3) Provide capital allowances for platform construction for isolated, marginal gas fields that need platforms. In order to promote local content these allowances should be restricted to platforms fabricated in Trinidad and Tobago. Tangible drilling allowance on plant and machinery used in marginal gas field development should also be increased to 30%.
4) Provide the right physical infrastructure to encourage investment. In addition, the Energy Chamber is advocating that port infrastructure and efficiency be improved and that the government ensures existing trade agreements are fully implemented, well understood and monitored.
5) Make further steps to fostering downstream manufacturing including providing assistance in identifying potential foreign investors with access to technology and markets (through InvesTT); developing market intelligence studies as well as identifying potential foreign buyers through ExporTT and overseas missions.
What is frightening about this is that the Minister of Energy is on record as “agreeing with major industry players that the upcoming national budget on September 9 should maintain a competitive fiscal regime”. He went on to say “we want to see incentives for exploration and production, but without compromising the base revenues
The point made about not compromising base revenue is very revealing. Most citizens are unaware of the many reliefs enjoyed by transnational energy companies as their fiscal regime is a closely guarded State secret.
Oil companies are able to deduct the cost of their investments and reduce their tax liability. They are able to do so from existing revenues and not only from revenues of new production; this means that all the risk always trumpeted by oil companies in exploring for new oil is really borne by the citizens.
Many times these exploration costs are allowed for tax purposes well in excess of the actual costs; not to mention the rapid depreciation rate allowed. Some years ago this measure almost brought government operations to a standstill when (I believe) Amoco deducted a large chunk of expense in a particular quarterly return that left virtually no taxes to be paid to the T&T Treasury.
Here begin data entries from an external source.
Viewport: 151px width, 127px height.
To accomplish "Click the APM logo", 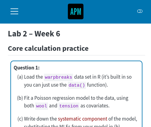I will 76,11.
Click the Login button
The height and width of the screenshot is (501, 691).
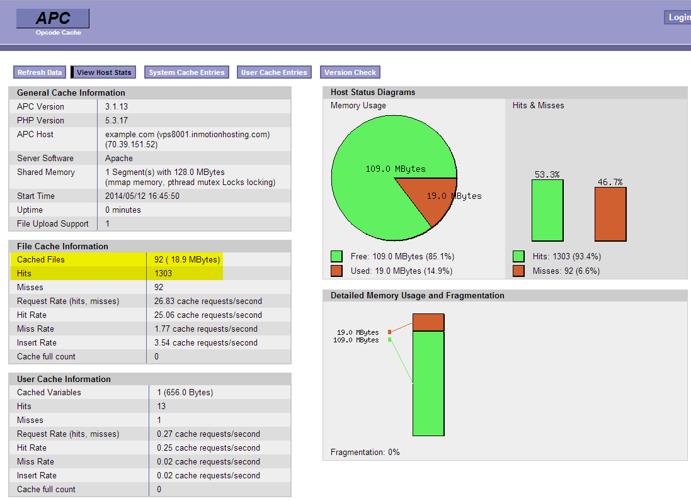[678, 18]
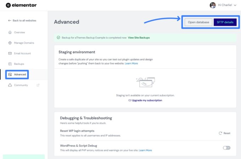The height and width of the screenshot is (159, 241).
Task: Click the Overview home icon
Action: 10,32
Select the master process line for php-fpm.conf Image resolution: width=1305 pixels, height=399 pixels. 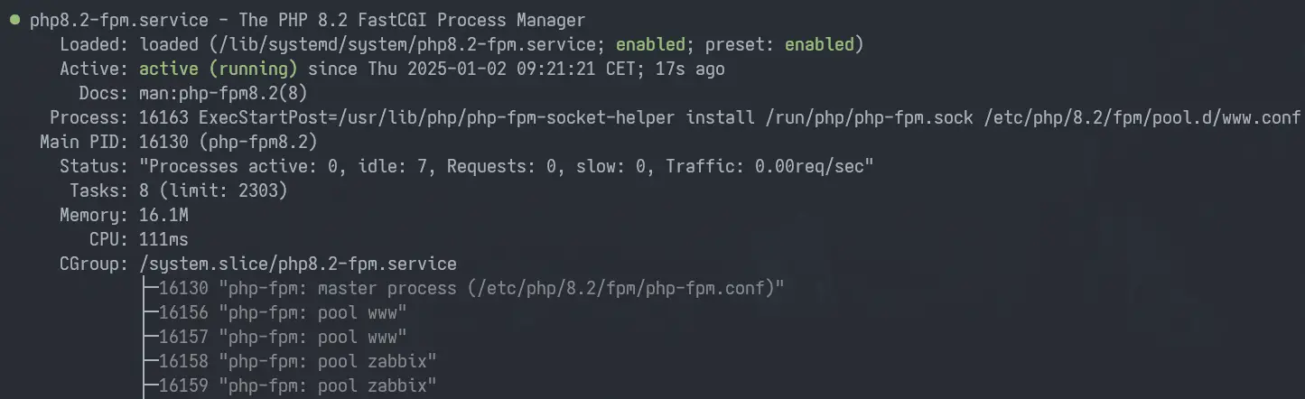461,288
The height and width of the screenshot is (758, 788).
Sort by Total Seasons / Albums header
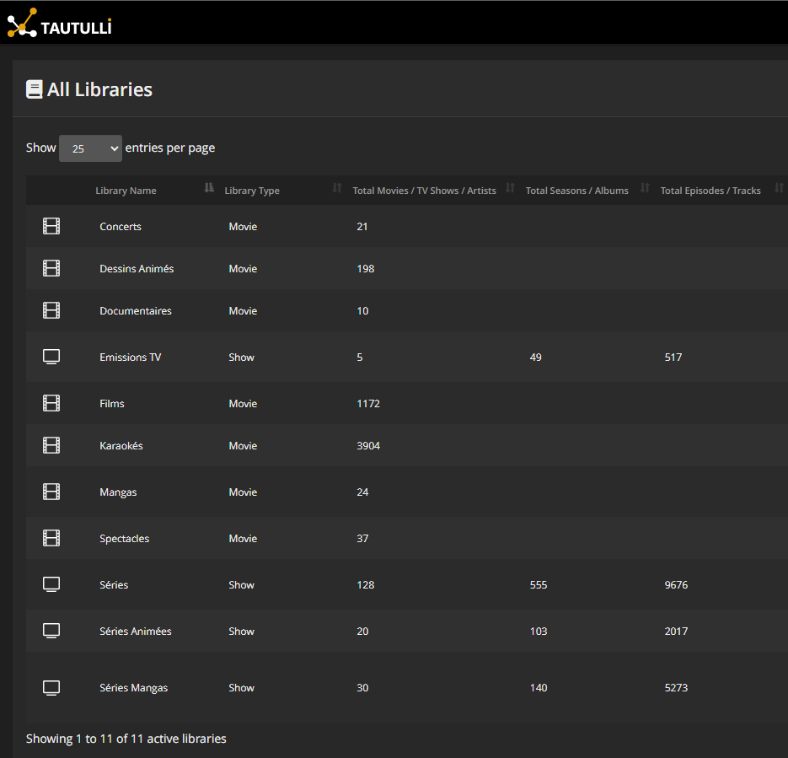[x=577, y=191]
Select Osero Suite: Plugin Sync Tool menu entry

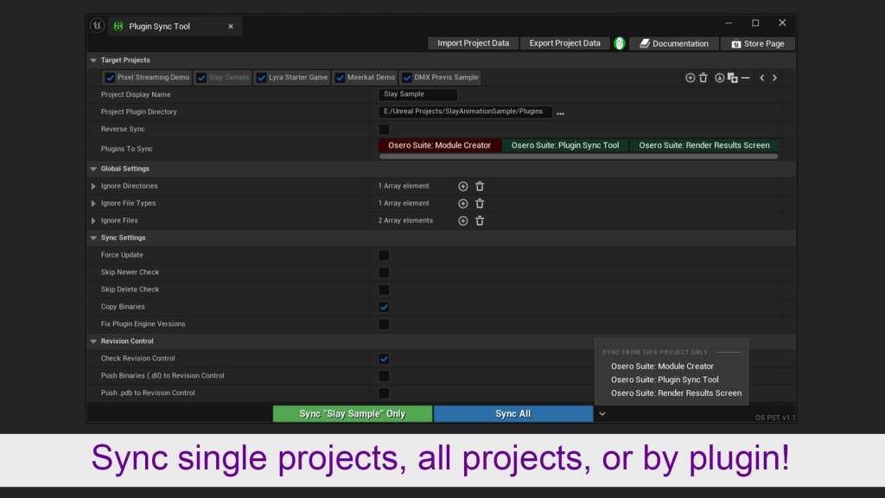664,380
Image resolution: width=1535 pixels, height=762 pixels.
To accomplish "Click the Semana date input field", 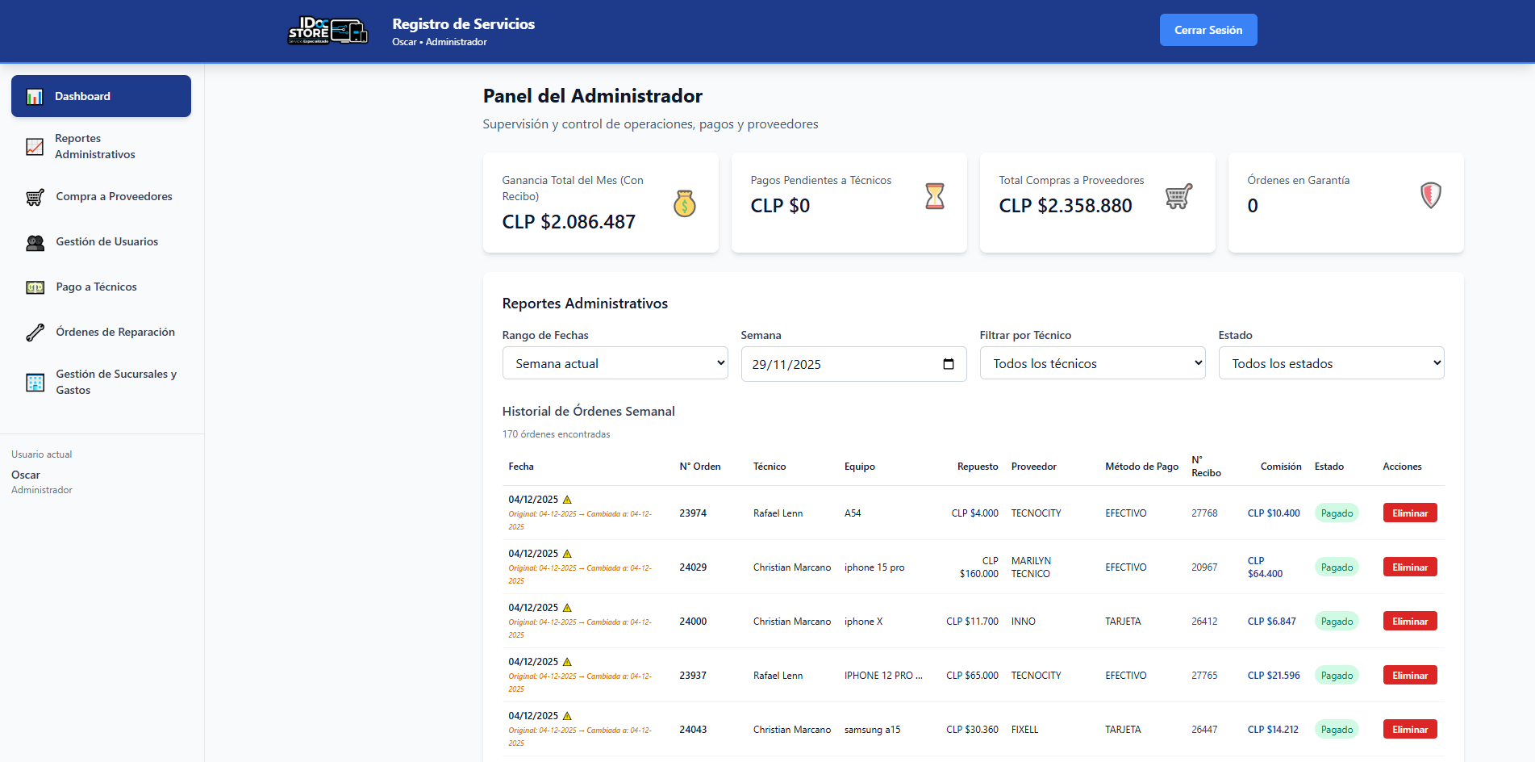I will coord(839,364).
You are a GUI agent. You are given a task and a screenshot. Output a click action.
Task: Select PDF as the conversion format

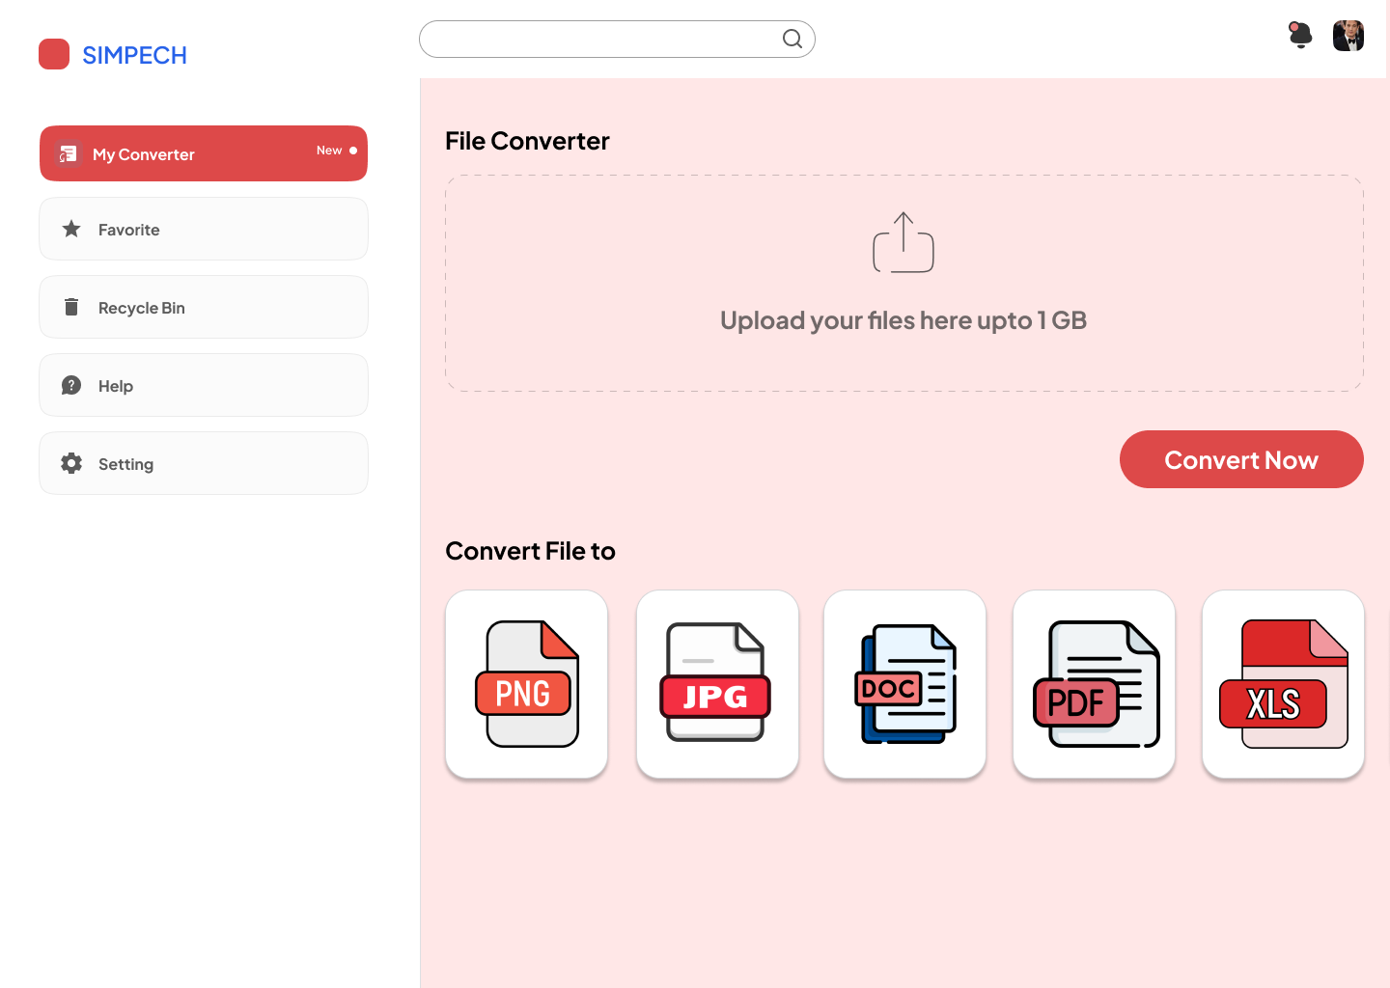(1094, 684)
It is very instructive to note that the business organisations are for additional subsidies on top of the other subsidies enjoyed by business. None of these organisations saw it fit to review any of these benefits to see if government could or should afford their continuation.
Let us look at the so-called fuel subsidy a bit further. If we follow the figures provided by economist Justin Ram it means that 65% of the $4.5 billion go directly and indirectly to citizens of T&T who are not rich. This translates to $2.92 billion dollars that is divided to well over one million people. The first point that needs to be made is that the natural resources of the country belong to all citizens of the country. It does not belong to the government, neither is it the property of the energy companies which are foreign-owned in the main.
We need to calculate the economic value of our oil, gas, pitch etc. and then we will better appreciate who really benefits most from our patrimony. What do we enjoy as owners of these resources? Adequate health care? Security? Good roads? Schools in good condition?
If this so-called subsidy is removed what do we expect the haulers who transport food, medical supplies, clothing, building materials will do? Even if it is phased out it simply means that the inevitable will be delayed. If the problem is regressivity, i.e. it favours the rich; the solution is to correct that problem not to eliminate the benefit bearing in mind the consequences of its elimination.
We know that all increased costs incurred by business operators will simply be passed on to the consumers so their position will remain cost neutral but the Minister of Finance will now have $5 billion more which will now be able to go to “incentives”, “stimulus” and “refocus of expenditure” to the tiny portion of the society who receive such considerations.
We must not feel intimidated to demand our fair share of the national patrimony; everybody else does and considerably more than their “fair” share.